» **Dataset records**
_ _ _

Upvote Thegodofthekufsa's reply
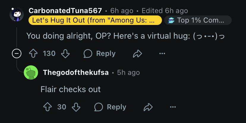The image size is (246, 123). tap(47, 107)
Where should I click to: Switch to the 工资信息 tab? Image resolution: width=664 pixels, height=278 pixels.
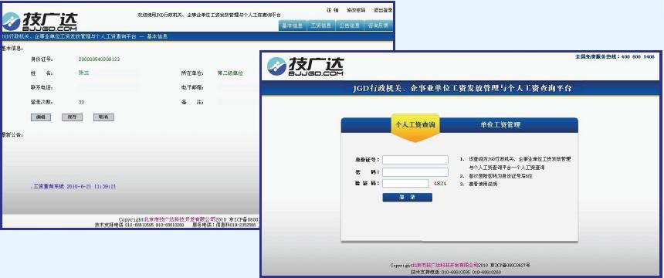(321, 25)
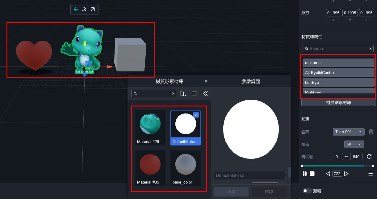The image size is (377, 199).
Task: Click the 材質球素材庫 button
Action: [x=338, y=102]
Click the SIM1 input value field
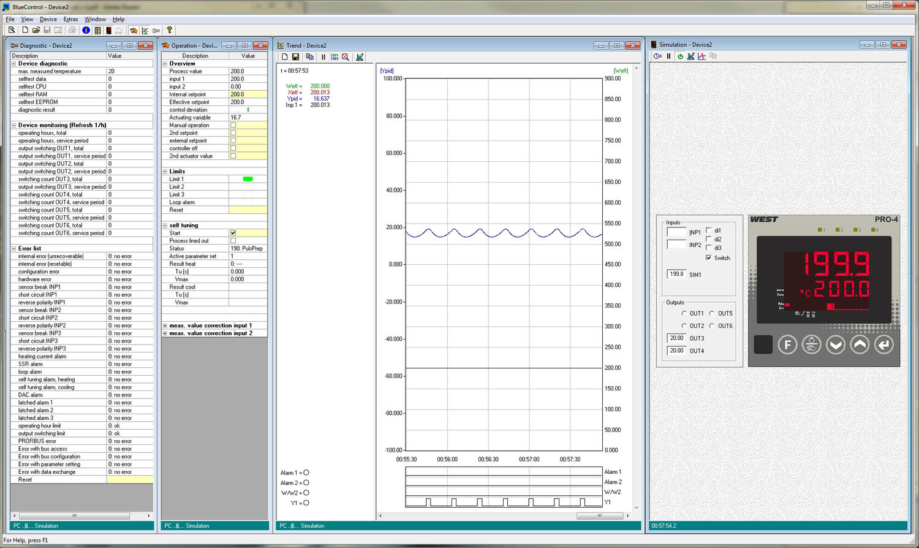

_ _ _

» **Your assignment**
Could you print all of the entries exactly, skipping the images?

» **Exercise answer**
Upvote Thegodofthekufsa's reply
The image size is (246, 123). tap(47, 107)
Where should I click to: Switch to the 工资信息 tab? Image resolution: width=664 pixels, height=278 pixels.
(321, 25)
The image size is (377, 199).
Task: Click the 材質球素材庫 button
Action: [x=338, y=102]
Click the SIM1 input value field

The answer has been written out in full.